Pixel coordinate grounding data
- - - -

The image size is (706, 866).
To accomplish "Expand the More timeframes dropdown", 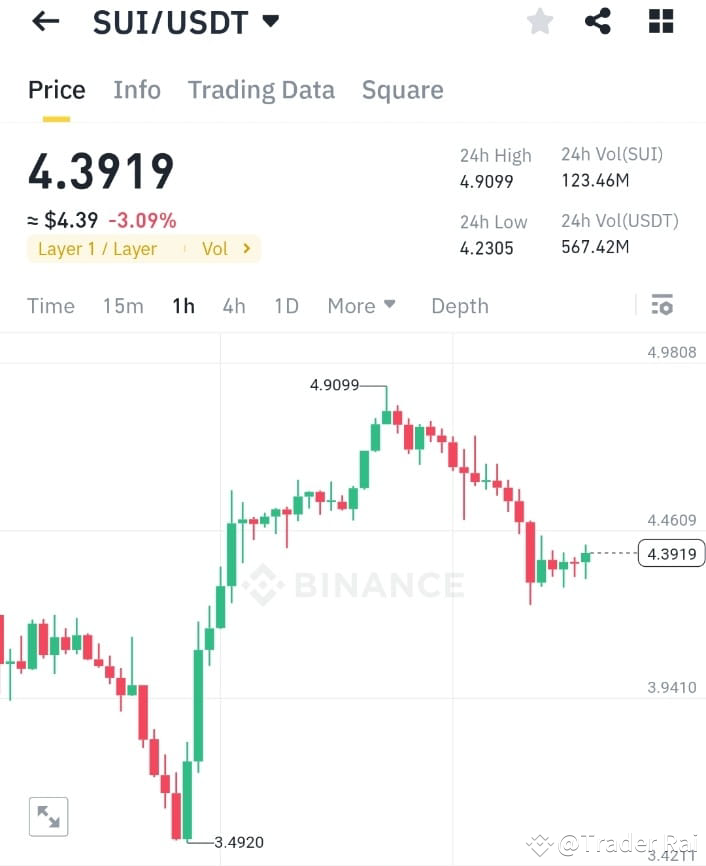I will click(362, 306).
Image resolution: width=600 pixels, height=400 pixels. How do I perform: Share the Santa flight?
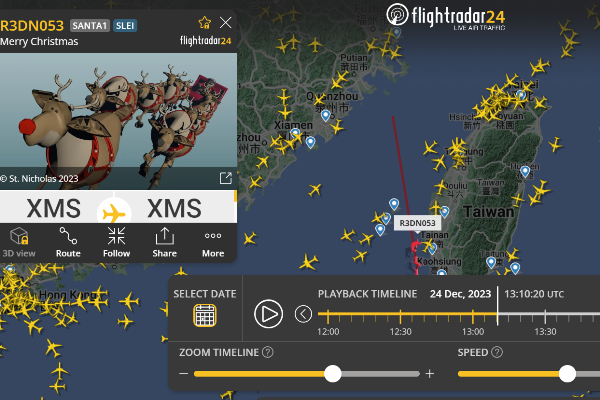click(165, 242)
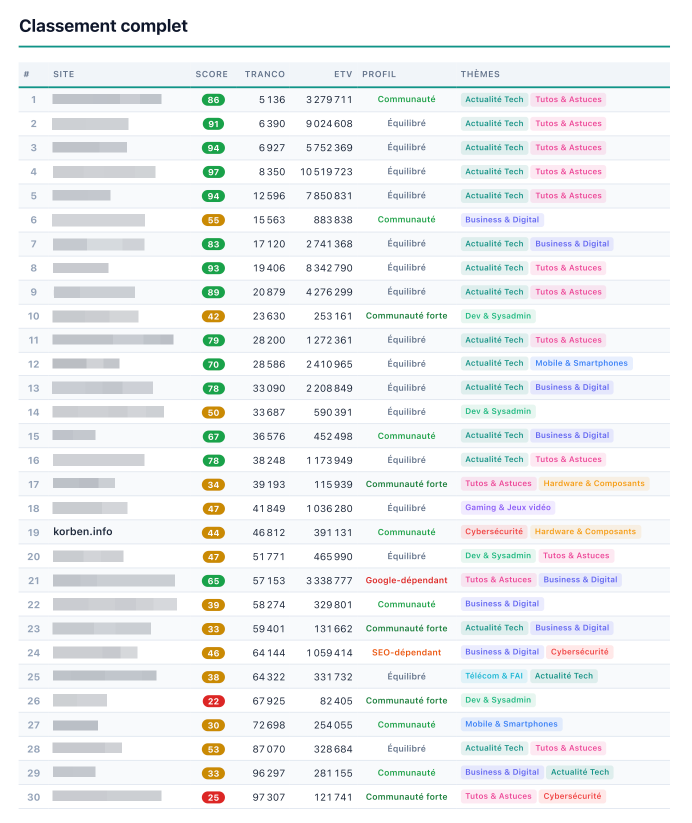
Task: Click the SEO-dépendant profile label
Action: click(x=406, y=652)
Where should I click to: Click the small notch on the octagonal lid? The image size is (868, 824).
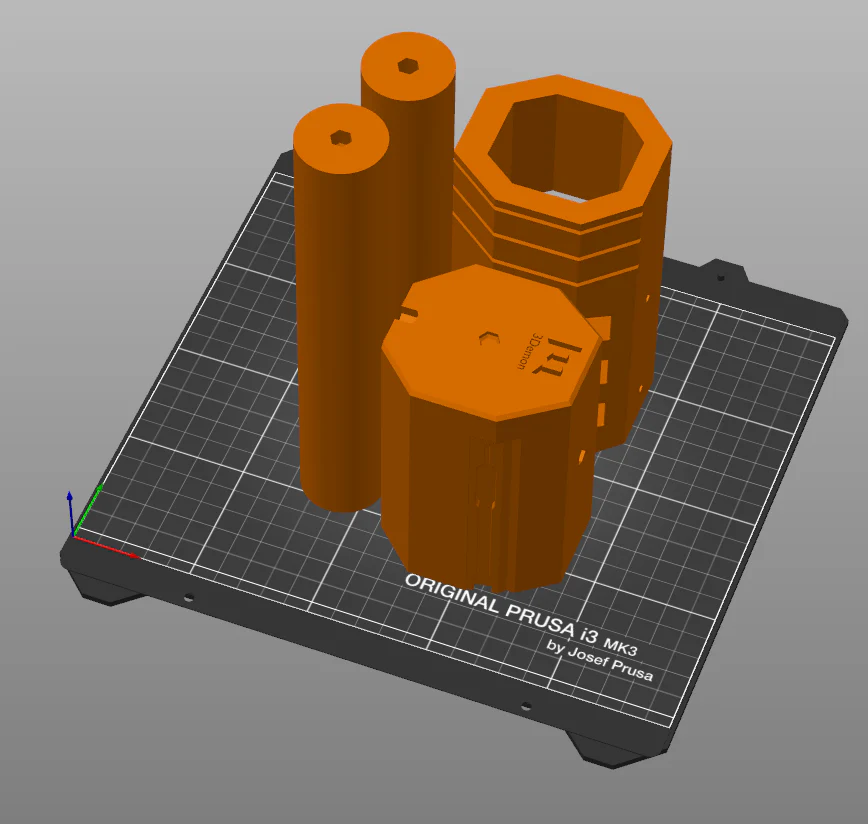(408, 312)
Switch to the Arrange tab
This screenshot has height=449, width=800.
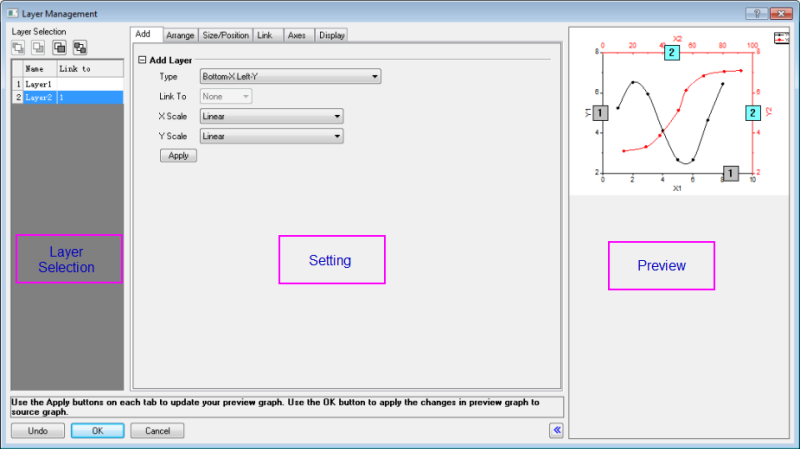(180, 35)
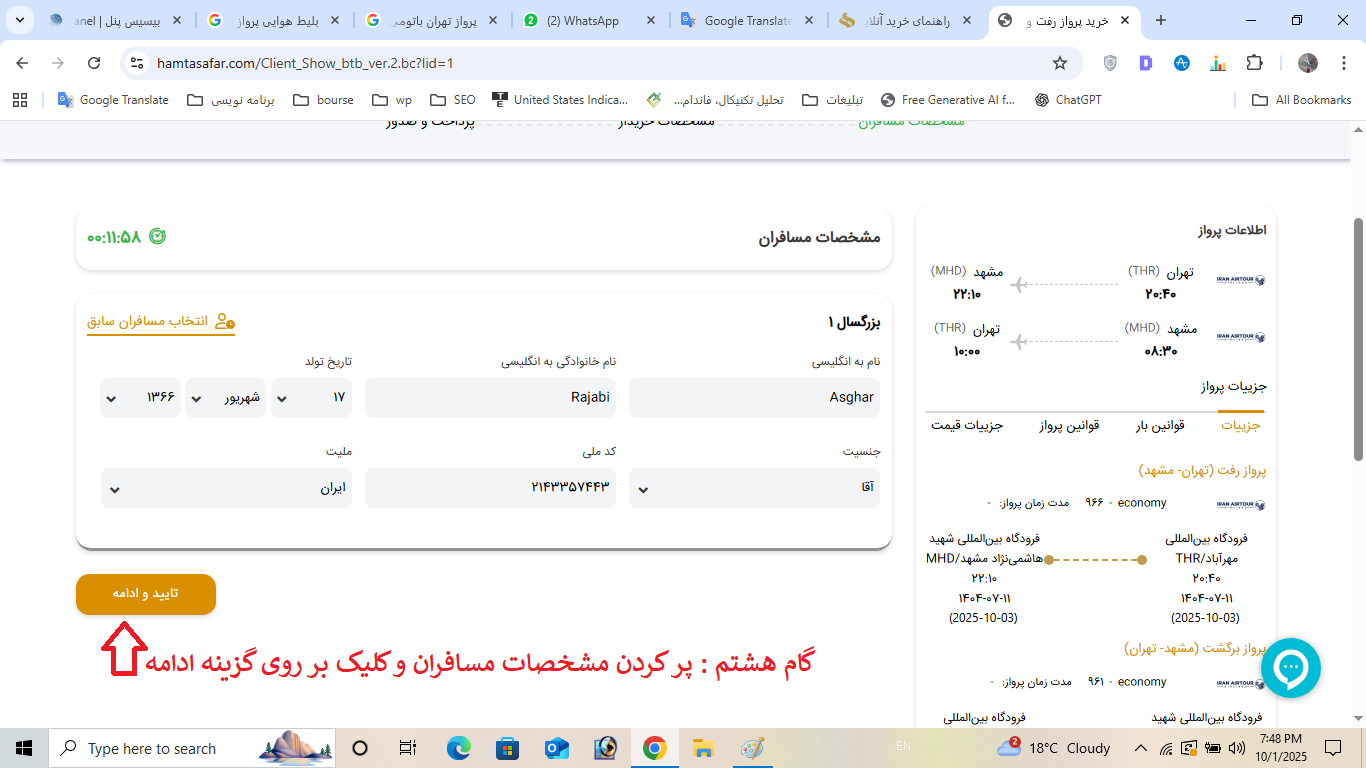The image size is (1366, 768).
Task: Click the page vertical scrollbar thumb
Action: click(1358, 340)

- - - -

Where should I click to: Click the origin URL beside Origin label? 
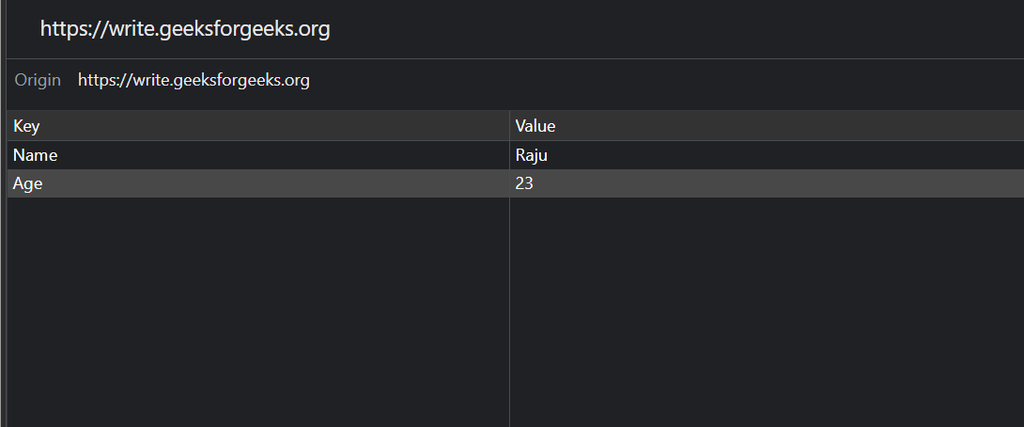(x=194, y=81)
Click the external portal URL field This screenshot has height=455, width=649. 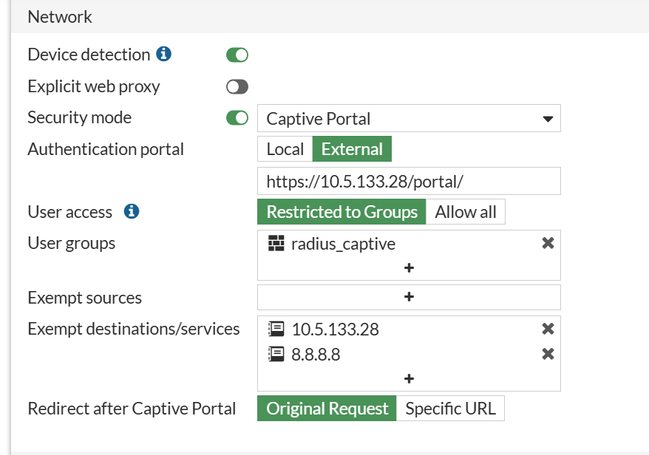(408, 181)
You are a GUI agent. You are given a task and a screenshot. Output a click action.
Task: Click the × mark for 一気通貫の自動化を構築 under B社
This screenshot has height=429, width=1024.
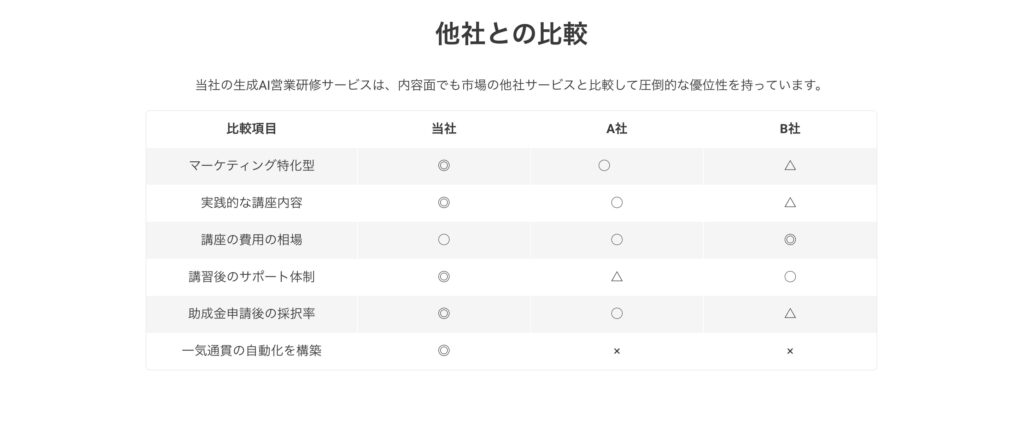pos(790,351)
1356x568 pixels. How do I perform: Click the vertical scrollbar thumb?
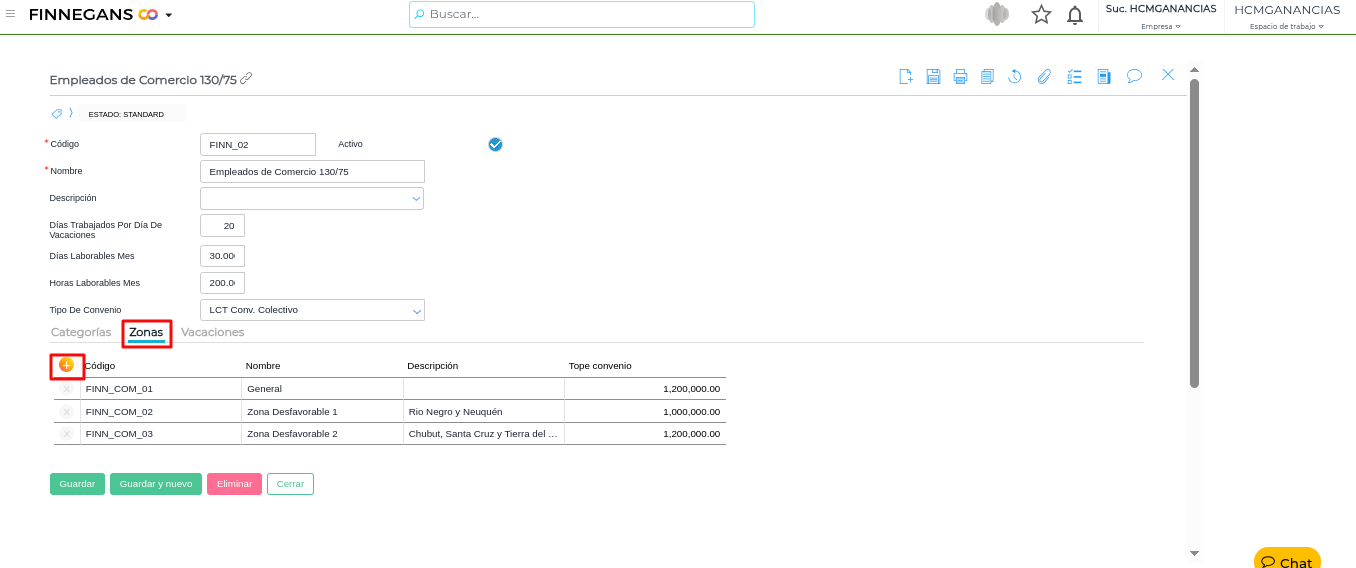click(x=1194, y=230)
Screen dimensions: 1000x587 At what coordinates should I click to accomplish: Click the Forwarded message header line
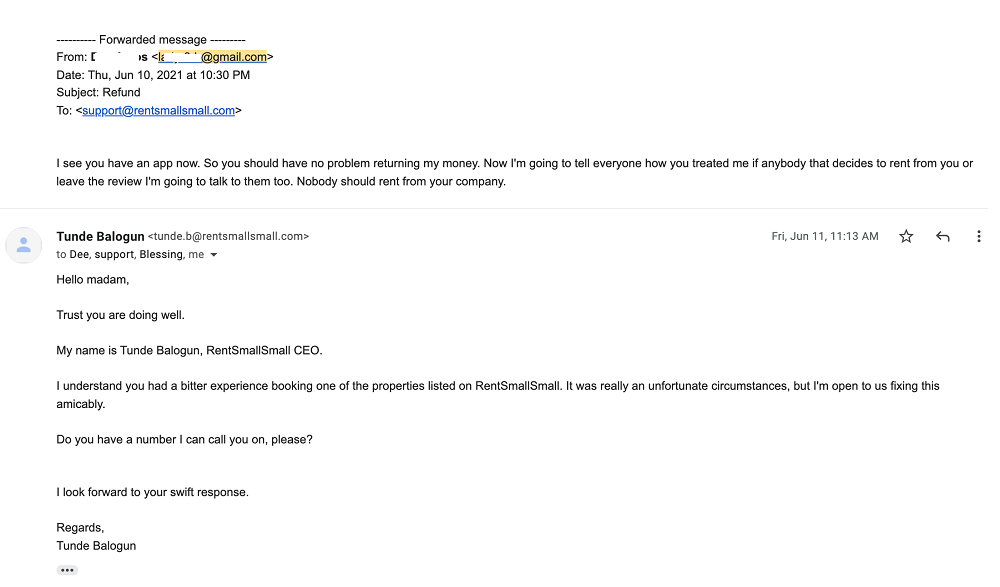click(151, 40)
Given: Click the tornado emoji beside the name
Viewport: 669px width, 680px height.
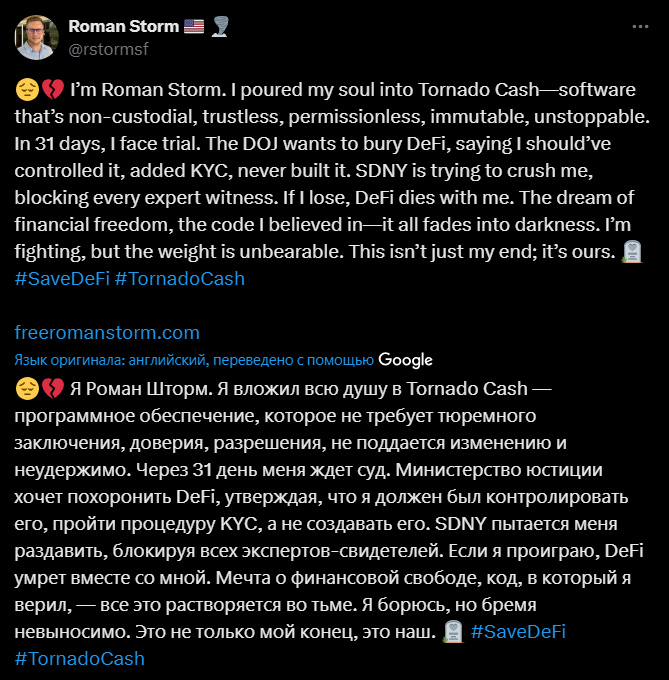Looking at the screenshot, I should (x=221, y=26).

- - - -

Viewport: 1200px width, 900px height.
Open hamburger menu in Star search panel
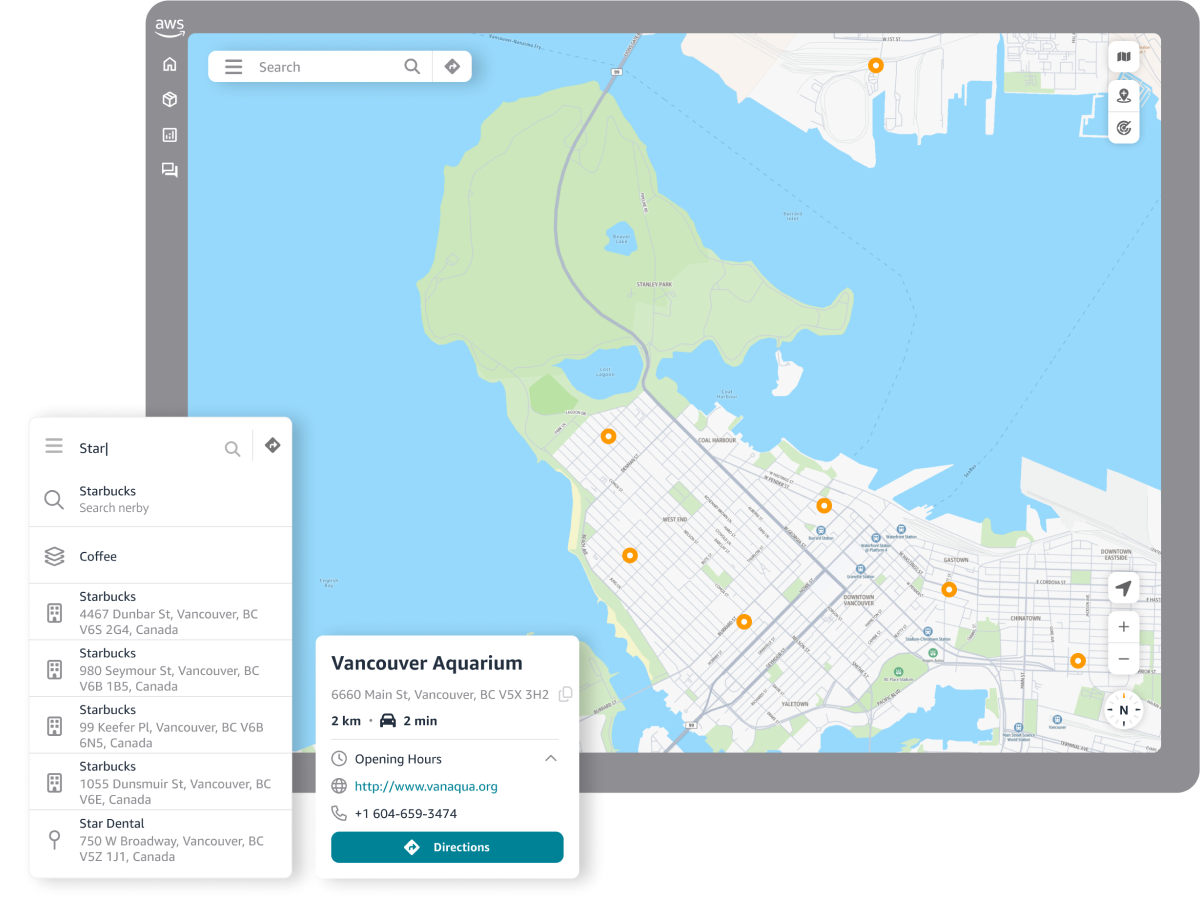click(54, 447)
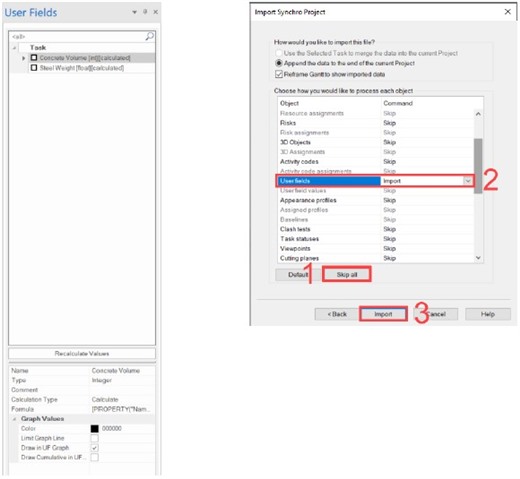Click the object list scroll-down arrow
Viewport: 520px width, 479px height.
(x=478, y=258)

- - - -

- [WORK REQUEST] What should come back is an exact copy of the lines above from the line with "Image resolution: width=600" to the line with "Switch to the Arrange tab", both included, minus the pictures.

- [TASK RESPONSE]
Image resolution: width=600 pixels, height=400 pixels. How do I perform: Share the Santa flight?
click(165, 242)
Task: Click the SEO-dépendant profile label
Action: click(x=406, y=652)
Where should I click to: Click the small notch on the octagonal lid? The image size is (868, 824).
(408, 312)
Switch to the Arrange tab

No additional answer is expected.